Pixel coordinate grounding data
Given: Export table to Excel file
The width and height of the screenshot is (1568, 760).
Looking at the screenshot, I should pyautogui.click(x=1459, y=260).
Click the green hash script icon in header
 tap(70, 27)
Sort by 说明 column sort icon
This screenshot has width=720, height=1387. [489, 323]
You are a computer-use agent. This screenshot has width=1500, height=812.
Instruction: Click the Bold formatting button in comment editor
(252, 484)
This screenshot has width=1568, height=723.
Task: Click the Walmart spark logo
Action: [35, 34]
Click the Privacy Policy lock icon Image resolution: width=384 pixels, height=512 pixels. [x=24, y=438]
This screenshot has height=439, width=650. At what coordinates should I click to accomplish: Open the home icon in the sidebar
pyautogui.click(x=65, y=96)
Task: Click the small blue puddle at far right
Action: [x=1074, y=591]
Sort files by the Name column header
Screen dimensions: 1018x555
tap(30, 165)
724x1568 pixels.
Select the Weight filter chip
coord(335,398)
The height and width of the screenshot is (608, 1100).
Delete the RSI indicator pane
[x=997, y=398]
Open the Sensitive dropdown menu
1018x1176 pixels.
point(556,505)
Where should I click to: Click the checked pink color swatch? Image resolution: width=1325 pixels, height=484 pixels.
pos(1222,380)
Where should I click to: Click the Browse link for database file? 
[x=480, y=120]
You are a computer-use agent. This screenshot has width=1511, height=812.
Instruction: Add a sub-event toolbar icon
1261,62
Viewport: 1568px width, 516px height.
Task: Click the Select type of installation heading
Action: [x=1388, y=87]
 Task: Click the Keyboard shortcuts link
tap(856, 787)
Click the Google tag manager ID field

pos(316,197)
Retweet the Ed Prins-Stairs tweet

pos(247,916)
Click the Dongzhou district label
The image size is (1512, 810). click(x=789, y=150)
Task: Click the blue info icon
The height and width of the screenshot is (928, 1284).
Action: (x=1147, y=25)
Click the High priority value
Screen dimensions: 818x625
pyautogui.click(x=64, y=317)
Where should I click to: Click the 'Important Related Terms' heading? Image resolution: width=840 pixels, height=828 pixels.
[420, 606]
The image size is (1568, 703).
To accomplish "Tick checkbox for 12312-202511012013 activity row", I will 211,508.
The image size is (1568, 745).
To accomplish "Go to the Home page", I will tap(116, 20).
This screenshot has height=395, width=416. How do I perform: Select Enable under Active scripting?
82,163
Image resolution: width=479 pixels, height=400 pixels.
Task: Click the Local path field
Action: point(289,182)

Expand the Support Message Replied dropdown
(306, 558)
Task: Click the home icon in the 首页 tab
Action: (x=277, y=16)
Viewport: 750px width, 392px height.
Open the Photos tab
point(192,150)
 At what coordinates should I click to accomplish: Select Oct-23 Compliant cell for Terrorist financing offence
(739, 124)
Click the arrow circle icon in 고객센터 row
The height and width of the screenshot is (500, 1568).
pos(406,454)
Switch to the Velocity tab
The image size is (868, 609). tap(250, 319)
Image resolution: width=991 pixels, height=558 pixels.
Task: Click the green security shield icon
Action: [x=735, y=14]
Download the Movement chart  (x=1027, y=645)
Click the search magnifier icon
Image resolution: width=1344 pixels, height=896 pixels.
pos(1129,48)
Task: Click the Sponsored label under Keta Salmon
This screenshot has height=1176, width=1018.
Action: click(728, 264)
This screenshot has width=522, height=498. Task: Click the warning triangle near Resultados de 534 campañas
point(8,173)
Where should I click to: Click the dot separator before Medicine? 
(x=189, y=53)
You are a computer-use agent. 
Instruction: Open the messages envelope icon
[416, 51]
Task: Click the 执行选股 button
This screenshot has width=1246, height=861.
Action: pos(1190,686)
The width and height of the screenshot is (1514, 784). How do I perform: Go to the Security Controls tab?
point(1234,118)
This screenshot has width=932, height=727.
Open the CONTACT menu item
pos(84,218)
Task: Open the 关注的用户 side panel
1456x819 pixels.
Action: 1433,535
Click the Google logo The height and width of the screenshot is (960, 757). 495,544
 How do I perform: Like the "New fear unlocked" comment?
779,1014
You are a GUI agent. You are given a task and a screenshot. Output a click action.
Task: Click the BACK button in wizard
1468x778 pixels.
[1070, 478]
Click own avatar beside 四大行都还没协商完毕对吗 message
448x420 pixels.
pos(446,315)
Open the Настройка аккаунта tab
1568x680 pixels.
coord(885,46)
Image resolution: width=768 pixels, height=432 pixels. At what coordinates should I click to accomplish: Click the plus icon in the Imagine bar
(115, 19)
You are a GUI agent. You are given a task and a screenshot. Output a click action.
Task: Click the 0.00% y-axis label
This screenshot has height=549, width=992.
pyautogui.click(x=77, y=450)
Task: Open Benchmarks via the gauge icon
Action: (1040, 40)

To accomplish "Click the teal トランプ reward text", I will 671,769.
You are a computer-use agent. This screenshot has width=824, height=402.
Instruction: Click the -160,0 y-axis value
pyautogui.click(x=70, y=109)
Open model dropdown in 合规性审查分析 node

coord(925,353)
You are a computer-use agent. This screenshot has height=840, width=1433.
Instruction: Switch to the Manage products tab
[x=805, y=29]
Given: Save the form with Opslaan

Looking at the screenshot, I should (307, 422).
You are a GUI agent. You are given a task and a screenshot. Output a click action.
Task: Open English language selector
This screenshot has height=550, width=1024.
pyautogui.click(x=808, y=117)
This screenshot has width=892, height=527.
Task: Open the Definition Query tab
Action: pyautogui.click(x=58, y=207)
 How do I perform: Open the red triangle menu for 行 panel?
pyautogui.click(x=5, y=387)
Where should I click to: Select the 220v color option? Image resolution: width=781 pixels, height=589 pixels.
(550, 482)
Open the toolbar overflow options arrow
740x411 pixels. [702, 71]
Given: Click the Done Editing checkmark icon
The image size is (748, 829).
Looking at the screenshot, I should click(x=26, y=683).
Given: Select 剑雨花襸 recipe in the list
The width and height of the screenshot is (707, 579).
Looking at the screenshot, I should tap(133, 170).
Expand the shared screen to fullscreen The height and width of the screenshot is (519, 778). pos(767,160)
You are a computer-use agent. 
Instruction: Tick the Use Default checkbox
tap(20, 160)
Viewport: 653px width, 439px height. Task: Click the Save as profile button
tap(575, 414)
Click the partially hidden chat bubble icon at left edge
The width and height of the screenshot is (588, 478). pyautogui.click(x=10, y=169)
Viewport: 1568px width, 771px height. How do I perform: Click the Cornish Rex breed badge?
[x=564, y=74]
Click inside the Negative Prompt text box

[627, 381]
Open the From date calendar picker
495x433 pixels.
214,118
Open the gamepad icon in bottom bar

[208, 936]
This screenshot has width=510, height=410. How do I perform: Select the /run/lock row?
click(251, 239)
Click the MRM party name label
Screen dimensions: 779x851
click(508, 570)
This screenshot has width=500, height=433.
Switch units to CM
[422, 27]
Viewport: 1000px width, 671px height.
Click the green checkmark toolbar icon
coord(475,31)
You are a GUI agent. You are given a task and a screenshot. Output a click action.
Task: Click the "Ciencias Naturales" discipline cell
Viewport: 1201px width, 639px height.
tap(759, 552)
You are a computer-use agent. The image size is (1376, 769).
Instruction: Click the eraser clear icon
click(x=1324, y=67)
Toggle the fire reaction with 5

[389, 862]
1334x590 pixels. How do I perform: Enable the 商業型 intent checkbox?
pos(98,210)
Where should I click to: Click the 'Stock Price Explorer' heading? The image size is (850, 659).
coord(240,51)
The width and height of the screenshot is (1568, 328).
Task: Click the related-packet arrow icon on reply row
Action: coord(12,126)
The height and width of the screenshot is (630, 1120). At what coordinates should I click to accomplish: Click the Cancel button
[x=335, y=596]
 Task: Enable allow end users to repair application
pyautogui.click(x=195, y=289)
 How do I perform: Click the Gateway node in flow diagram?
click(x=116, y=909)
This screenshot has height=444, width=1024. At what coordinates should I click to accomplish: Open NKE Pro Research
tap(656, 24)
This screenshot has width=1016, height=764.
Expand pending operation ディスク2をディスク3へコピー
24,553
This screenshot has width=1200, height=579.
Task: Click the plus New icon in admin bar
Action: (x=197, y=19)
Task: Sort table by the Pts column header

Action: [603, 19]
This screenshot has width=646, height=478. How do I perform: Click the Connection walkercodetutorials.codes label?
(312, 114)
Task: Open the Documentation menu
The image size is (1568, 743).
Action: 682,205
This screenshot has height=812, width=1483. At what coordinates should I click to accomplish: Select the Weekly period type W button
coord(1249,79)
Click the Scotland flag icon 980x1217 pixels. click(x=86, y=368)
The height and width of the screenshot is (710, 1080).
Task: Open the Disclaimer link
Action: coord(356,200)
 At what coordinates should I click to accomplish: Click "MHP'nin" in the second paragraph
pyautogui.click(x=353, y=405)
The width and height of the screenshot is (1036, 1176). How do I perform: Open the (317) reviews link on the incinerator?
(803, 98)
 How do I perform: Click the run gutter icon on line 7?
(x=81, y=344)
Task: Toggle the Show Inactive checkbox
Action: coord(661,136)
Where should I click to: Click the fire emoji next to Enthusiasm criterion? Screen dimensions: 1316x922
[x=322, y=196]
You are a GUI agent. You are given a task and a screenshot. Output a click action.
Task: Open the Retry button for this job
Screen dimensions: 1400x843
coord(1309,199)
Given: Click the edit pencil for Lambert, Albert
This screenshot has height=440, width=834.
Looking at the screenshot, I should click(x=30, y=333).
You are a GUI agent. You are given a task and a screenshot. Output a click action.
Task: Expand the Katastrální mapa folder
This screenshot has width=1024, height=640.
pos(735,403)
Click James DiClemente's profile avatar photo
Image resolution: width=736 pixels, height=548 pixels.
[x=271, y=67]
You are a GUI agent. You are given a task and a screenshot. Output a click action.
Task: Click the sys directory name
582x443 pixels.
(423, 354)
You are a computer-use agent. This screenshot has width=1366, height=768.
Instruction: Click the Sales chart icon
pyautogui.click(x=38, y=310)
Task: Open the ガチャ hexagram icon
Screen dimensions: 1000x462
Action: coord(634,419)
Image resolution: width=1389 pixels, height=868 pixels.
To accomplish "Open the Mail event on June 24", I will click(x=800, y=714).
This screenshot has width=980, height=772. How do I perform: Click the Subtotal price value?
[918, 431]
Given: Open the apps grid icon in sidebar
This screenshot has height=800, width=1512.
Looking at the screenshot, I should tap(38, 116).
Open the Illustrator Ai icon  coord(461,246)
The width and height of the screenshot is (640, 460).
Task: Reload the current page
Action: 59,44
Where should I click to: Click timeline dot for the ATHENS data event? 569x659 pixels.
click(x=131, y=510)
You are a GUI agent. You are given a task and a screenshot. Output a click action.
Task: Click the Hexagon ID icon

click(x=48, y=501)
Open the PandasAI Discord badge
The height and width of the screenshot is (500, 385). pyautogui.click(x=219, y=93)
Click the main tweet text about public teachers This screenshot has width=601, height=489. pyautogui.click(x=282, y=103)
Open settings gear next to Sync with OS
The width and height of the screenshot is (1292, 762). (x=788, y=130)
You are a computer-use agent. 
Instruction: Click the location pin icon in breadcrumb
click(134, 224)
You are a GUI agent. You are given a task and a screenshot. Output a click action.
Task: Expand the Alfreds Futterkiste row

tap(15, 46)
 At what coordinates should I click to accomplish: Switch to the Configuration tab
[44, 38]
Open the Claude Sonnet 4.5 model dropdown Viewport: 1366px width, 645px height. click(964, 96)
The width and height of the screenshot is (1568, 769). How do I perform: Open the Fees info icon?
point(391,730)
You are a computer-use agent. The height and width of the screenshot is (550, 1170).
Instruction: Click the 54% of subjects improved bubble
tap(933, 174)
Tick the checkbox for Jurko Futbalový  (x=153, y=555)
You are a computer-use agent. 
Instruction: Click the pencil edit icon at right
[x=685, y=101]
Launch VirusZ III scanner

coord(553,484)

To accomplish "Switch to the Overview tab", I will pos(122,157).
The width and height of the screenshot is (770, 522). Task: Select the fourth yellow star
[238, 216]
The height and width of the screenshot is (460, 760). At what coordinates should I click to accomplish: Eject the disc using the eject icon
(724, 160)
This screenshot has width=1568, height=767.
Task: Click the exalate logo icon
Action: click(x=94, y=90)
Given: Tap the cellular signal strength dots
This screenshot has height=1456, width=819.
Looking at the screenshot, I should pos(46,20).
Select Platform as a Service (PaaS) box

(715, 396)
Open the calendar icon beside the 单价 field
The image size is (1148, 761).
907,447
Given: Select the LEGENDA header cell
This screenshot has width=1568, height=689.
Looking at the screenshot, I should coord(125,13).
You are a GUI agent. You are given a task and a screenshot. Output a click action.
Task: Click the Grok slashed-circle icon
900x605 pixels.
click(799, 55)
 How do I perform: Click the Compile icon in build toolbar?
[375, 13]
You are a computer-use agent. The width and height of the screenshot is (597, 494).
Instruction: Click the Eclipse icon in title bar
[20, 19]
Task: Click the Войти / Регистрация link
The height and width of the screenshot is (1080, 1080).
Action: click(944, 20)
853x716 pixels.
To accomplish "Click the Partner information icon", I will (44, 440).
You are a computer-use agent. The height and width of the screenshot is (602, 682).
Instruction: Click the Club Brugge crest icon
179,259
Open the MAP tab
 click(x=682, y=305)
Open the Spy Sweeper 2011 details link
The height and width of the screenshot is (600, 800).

Task prompt: Copy out only the lines above from the one with "Instruction: Open the messages envelope icon" to the one with "Task: Click the BACK button in wizard", inclusive, exactly as they stand.

Result for this exercise:
Instruction: Open the messages envelope icon
[416, 51]
Task: Click the 执行选股 button
This screenshot has width=1246, height=861.
Action: pos(1190,686)
The width and height of the screenshot is (1514, 784). How do I perform: Go to the Security Controls tab?
point(1234,118)
This screenshot has width=932, height=727.
Open the CONTACT menu item
pos(84,218)
Task: Open the 关注的用户 side panel
1456x819 pixels.
Action: 1433,535
Click the Google logo The height and width of the screenshot is (960, 757). 495,544
 How do I perform: Like the "New fear unlocked" comment?
779,1014
You are a GUI agent. You are given a task and a screenshot. Output a click action.
Task: Click the BACK button in wizard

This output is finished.